Located on a small island just off the coast of Marseille is the Chateau D’If. Originally built as a defensive stronghold in the 16th century, the Chateau D’If later turned into a state prison. What really made the fort famous, however, was writer Alexandre Dumas. In his classic novel, “The Count of Monte Cristo,” Dumas’s protagonist, Edmond Dantes, was imprisoned on the island before orchestrating his escape.
And now, although now the fortress is simply just a monument, it fascinates history and literature lovers all over the world.
To get over to the fort, passengers can hop on The Frioul If Express shuttle boat which departs from Marseille’s Vieux Port. Tickets from Quai des Belges are €10.80 for a round trip. And you’ll need to pay an entrance fee once you reach the island.
The MuCEM, Museum Of Civilizations Of Europe And The Mediterranean
Established in 2013, the Museum of the Civilizations of Europe and the Mediterranean (MuCEM) is a popular tourist destination in Marseille. The striking modern architecture of the MuCEM combined with its black metal footbridge to the 17th century Fort Saint-Jean is the perfect example of juxtaposition.
Showcasing art, artefacts, and anthropological treasures take you on a journey through time. Learning about the region’s past and how it influenced its present really helps you understand Marseille and its rich human heritage.
History Museum – Musée D’Histoire De Marseille
In the heart of Marseille is the Musée d’Histoire de Marseille which spans 2,600 years of history. Originally founded in 1983, the museum displays exhibits, archaeological finds, and artefacts from the city’s ancient Greek, Roman, and medieval periods.

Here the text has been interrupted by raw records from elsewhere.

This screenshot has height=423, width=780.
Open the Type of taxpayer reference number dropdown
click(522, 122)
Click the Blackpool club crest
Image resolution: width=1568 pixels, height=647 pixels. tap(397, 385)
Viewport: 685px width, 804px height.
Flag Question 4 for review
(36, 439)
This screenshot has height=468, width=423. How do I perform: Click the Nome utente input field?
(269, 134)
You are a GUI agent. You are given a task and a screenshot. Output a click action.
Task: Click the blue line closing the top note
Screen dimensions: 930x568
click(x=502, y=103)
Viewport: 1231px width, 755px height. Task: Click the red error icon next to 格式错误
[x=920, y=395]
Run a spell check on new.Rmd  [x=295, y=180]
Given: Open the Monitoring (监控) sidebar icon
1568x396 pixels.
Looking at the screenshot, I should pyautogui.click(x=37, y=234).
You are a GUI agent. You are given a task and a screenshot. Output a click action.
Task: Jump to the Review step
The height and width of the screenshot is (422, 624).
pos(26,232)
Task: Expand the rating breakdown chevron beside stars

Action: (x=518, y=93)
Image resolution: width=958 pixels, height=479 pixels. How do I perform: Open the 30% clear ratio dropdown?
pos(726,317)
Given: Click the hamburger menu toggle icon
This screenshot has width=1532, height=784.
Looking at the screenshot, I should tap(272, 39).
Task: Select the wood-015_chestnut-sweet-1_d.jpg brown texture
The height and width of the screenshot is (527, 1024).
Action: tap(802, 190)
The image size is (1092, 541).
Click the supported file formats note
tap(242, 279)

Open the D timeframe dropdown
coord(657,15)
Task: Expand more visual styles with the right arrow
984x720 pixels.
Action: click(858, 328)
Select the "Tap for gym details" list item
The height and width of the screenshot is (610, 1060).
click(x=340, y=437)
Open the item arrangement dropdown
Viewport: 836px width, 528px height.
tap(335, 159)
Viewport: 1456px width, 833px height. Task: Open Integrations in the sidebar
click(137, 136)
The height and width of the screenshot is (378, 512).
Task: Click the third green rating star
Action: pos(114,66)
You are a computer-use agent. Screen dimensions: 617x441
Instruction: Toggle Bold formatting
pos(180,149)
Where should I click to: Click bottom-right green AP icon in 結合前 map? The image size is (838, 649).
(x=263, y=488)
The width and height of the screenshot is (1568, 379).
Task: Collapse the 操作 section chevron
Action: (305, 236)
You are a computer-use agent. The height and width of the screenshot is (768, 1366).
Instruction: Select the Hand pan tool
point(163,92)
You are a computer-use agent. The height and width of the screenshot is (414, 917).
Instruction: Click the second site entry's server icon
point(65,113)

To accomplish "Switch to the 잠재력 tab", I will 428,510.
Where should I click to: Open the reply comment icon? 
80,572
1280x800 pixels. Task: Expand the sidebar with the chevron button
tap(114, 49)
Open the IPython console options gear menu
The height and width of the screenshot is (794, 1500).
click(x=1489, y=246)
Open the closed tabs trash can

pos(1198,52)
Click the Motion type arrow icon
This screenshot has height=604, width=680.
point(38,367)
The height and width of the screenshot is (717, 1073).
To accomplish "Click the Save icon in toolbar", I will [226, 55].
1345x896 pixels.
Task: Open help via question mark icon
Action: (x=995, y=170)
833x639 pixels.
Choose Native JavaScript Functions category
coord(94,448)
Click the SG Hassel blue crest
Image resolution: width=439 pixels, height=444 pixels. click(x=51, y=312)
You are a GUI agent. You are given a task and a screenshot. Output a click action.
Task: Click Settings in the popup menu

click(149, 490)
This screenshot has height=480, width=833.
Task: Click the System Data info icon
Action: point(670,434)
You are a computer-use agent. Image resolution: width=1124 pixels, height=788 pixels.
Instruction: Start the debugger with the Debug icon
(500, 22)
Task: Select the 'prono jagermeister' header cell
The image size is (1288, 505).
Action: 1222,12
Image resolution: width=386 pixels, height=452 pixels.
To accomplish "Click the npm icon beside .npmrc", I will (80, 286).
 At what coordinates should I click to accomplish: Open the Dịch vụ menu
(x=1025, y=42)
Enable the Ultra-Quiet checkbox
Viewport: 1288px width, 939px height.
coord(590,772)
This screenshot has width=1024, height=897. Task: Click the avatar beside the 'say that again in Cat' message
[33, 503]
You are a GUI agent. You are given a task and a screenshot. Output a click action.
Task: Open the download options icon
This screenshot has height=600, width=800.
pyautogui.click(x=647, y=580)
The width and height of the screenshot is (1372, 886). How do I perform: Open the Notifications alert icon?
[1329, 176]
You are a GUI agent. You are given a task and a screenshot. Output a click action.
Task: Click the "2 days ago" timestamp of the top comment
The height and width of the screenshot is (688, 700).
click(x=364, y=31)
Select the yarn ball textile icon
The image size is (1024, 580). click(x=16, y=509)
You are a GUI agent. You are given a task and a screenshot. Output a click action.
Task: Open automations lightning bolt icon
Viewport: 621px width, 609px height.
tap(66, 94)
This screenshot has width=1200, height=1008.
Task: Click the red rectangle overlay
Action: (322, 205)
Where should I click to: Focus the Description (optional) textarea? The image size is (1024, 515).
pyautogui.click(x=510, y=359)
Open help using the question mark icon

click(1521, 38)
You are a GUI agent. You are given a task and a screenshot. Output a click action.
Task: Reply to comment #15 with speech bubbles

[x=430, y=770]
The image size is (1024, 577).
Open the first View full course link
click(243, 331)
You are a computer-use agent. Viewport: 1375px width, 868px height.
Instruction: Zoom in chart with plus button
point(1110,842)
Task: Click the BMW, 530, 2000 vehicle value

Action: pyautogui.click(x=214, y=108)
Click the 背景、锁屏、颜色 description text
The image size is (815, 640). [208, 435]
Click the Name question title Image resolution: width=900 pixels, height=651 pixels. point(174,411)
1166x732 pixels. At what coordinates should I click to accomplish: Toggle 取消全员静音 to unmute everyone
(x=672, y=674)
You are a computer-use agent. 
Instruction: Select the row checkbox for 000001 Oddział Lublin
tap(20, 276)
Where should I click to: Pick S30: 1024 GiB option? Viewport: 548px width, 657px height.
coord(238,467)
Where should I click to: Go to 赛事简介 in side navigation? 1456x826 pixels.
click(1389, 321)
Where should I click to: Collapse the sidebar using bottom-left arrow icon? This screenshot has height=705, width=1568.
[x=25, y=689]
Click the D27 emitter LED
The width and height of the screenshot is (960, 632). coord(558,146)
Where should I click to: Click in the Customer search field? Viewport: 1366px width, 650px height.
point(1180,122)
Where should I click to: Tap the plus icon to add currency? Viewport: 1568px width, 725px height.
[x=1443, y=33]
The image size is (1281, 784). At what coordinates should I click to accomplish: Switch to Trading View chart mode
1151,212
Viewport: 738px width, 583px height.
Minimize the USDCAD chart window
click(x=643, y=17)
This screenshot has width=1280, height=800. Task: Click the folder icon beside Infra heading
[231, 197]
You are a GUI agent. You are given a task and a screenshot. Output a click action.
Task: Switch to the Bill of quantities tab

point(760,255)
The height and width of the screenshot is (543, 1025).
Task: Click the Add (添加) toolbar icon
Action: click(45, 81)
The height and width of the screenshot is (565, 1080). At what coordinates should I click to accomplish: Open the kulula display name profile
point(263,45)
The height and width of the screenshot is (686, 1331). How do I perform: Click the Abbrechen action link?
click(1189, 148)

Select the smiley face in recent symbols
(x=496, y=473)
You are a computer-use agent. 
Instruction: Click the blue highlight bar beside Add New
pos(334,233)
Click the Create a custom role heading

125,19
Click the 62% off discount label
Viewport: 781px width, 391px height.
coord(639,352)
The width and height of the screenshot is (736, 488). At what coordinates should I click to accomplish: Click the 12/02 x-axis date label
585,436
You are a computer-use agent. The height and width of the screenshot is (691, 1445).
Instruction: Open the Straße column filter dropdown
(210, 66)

With information on maritime trade, seafaring ventures, and the city’s multicultural heritage, you can learn all about Marseille and its interesting past.
Musée des Docks Romains
When we say Marseille is a great destination for history buffs, we truly mean it. Another museum in the city is the Musée des Docks Romains which offers glimpses into the ancient Roman era.
Once the site of a bustling Roman port, the museum takes you back through Marseille’s maritime past. While strolling through the museum, you’ll come across] well-preserved ancient ship remains, coins, pottery, and sculptures—all while learning about how the Romans who inhabited the area once lived thousands of years ago.
Other areas to visit when you dock at Marseille cruise port
The picturesque coastal road of La Corniche meanders alongside the Mediterranean Sea—offering breathtaking and unparalleled views. This iconic stretch of road that begins at the Old Port extends all the way to its southern beaches.
Lined with colourful gardens, gorgeous cafes, and charming villas, a stroll along La Corniche is a must-do when visiting Marseille. You can even take some postcard-worthy pictures—especially at sunset.
If you want to explore areas surrounding Marseille, then the city of Arles is a wonderful option. The historic city—about an hour’s drive west of Marseille—has a mixture of UNESCO-listed Roman and Middle Age buildings.
One of the most beautiful buildings is the Arles Amphitheatre—a building strikingly similar to the Colosseum in Rome. Still used today as a venue for non-lethal bullfighting, the amphitheatre—which you can purchase tickets for—is a sight not to be missed.
If ancient buildings aren’t your thing, then the city of Arles also has a rich art heritage. While strolling through Arles’ streets, you may come across an extremely familiar cafe—one that shines yellow come nightfall. The cafe inspired famous painter Vincent Van Gogh in the 1800s. And you can still stop for a coffee in the cafe today!
With tours of olive oil groves, mountain ranges, and walking tours of the Les Baux-de-Provence village, Arles will suit everyone.
Explore Aix-en-Provence by train
Aix-en-Provence is another interesting city roughly 40 minutes outside of Marseille. Getting a taxi to the city would be expensive. So instead, you could jump on a train or a bus near the cruise port.
You can get a train from the Marseille St Charles station to the Gare d’Aix en Provence for around €9. And it’s fairly straightforward and easy to do so.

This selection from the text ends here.